Short Subjectives February 17 2005

Capsule reviews of films by CL critics

Opening Friday

BECAUSE OF WINN-DIXIE (PG) See review.

BIGGER THAN THE SKY (PG-13) In this modest-scaled romance, a lonely guy (Marcus Thomas) finds himself cast as the big-nosed title character in a small-town theater’s production of Cyrano de Bergerac, cast opposite “Sex and the City’s” John Corbett and “Felicity’s” Amy Smart.

CONSTANTINE (R) See review

THE SEA INSIDE (PG-13) Nominated for the Best Foreign Language Oscar, this Spanish film depicts quadriplegic Ramon Sampedro (Javier Bardem) and the endgame of his decades-long battle with Spain’s government and legal system to end his life. Rather than rely on flashbacks or courtroom theatrics, Sea finds drama in the emotional dynamics between Ramon and the other people in his life: He’s like the sun around which every one else orbits. At times director/co-writer Alejandro Amenábar succumbs to TV-movie clich&233;s, but Bardem provides a remarkably melancholy, charismatic performance, despite barely moving a muscle. - Curt Holman

SKY BLUE (NR) See review

SON OF THE MASK (PG) This sequel to Jim Carrey’s fun special-effects comedy The Mask stars neither Carrey nor Cameron Diaz, but Jamie Kennedy as a would-be cartoonist who stumbles across the magical headgear of the title. In nods to Norse mythology, Bob Hoskins and Alan Cumming play Odin and Loki, respectively.

Duly Noted

THE ART & CRIMES OF RON ENGLISH (NR) Ron English’s artworks featuring renditions of corporate henchmen like Ronald McDonald and Mickey Mouse were prominently featured in Morgan Spurlock’s fast-food expos&233; Super Size Me. Fans of English’s culture jamming will find even more fodder in Pedro Carvajal’s documentary, in which English’s paintings are often a detour from his real love: creating mock billboards lampooning our fast food, gas-guzzling, Bush/Cheney warmongering nation. It’s easy to admire English’s chutzpah (a parody of Apple’s “Think Different” ad campaign featuring Charlie Manson-as-spokesman is genius) in beating advertising at its own game, even if his tactics can seem a little drama queen, and at times just plain obnoxious. Feb. 18-24. Cinefest, GSU University Center, Suite 211, 66 Courtland St. $5 ($3 until 5 p.m.). 404-651-3565. www.cinefest.org. - Felicia Feaster

BEFORE SUNRISE (1995) (R) A French gamin (Julie Delpy) and a young American (Ethan Hawke) meet on a train and spend a serendipitous night in Vienna talking about love, fate and cultural differences. Taken on its own, Sunrise alternates between romantic charm and annoying self-absorption. But when viewed as Act One of a tale that culminates with 2004’s Before Sunset, the characters’ youthful idealism takes on an added weight and poignancy. Thurs., Feb. 17. Cinefest, GSU University Center, Suite 211, 66 Courtland St. $5 ($3 until 5 p.m.). 404-651-3565. www.cinefest.org. - CH

BEFORE SUNSET (R) Sequels are rarely as satisfying as this one, a wonderful reacquaintance with French pessimist Celine (Julie Delpy) and American Jesse (Ethan Hawke) who had one night of bliss in Vienna in Richard Linklater’s 1995 original Before Sunrise. But if the prequel was defined by youthful possibility and its two ethereal, dewy leads, Sunset is enriched by its older, wiser performers, and Linklater has matured alongside them. He invests his film with real intellectual and spiritual weight as Jesse and Celine contemplate what might have been, while holding onto the profoundly romantic belief that human connection and love may be the best chance we have. Thurs., Feb. 17. Cinefest, GSU University Center, Suite 211, 66 Courtland St. $5 ($3 until 5 p.m.). 404-651-3565. www.cinefest.org. - FF

CHARISMA (2000) (NR) Acclaimed Japanese horror filmmaker Kurosawa Kiyoshi presents the tale of a detective who accidentally causes a hostage’s death. When he takes a retreat in the mountains, he gets involved in a feud over a mysterious tree. Great Japanese Filmmakers. Thurs., Feb. 17, 7:30 p.m. 205 White Hall, Emory University. Free. 404-727-5087. www.college.emory.edu.

(Word and element location lines)
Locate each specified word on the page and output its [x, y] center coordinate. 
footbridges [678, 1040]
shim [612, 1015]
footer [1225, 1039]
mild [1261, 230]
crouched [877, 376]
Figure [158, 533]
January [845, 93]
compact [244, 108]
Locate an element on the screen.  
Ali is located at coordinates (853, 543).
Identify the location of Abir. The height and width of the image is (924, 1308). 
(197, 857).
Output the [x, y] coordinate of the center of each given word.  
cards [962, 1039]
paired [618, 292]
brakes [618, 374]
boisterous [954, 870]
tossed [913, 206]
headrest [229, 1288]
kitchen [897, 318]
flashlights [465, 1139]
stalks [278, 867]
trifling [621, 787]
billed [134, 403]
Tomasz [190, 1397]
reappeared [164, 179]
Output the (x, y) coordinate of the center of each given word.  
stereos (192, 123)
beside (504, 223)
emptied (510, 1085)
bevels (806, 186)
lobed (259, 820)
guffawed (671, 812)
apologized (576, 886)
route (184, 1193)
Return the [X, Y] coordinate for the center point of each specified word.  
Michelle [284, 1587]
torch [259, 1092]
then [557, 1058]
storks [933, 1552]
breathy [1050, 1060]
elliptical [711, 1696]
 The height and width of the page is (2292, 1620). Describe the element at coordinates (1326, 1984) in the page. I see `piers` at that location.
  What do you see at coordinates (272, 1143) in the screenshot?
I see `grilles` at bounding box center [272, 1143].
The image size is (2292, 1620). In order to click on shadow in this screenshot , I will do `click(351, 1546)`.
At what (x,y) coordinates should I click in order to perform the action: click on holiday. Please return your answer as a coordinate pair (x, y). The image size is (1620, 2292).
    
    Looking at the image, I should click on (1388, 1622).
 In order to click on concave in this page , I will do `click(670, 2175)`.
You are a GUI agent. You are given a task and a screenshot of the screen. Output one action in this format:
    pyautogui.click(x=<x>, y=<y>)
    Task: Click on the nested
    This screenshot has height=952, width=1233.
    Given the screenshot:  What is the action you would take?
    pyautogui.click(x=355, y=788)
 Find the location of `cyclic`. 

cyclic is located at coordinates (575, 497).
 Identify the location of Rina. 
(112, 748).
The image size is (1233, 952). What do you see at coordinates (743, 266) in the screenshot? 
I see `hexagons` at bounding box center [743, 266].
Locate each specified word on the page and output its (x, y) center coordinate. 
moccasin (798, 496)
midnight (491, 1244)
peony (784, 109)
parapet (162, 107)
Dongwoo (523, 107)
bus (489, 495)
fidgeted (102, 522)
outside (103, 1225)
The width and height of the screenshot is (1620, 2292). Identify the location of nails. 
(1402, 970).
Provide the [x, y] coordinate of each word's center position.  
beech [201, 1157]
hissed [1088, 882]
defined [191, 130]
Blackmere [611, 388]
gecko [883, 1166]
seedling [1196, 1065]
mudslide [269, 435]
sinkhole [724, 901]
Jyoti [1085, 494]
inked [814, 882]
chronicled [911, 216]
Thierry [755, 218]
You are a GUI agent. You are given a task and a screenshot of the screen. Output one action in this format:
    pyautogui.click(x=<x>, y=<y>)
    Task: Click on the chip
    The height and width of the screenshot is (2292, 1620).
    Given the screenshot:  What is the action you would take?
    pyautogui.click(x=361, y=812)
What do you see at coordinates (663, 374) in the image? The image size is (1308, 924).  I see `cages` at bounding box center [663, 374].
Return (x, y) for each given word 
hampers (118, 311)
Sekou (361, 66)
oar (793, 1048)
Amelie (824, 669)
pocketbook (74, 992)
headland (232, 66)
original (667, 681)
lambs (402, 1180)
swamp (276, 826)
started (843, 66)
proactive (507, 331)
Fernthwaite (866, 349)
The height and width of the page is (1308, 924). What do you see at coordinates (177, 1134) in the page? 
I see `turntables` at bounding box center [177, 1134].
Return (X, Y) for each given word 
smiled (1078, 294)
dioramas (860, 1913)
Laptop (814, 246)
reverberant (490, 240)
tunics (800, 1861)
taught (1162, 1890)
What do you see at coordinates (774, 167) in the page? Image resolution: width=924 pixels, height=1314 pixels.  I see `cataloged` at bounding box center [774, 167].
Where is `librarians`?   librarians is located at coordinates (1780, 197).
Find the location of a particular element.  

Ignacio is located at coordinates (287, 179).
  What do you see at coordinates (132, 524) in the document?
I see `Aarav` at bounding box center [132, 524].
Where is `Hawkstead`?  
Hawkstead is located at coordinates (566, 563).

◆ **PROBLEMS TO WORK ON**
**a)** In the film capsules, which actors play Odin and Loki in Son of the Mask?
**b)** Using the film capsules, explain why Before Sunset is described as enriched compared with Before Sunrise.

◆ **ANSWERS IN ORDER**
**a)** Bob Hoskins plays Odin and Alan Cumming plays Loki.

**b)** Before Sunrise was defined by youthful possibility and its two ethereal, dewy leads. Before Sunset is enriched by its older, wiser performers, and Linklater matured alongside them. He gives the film real intellectual and spiritual weight as Jesse and Celine contemplate what might have been.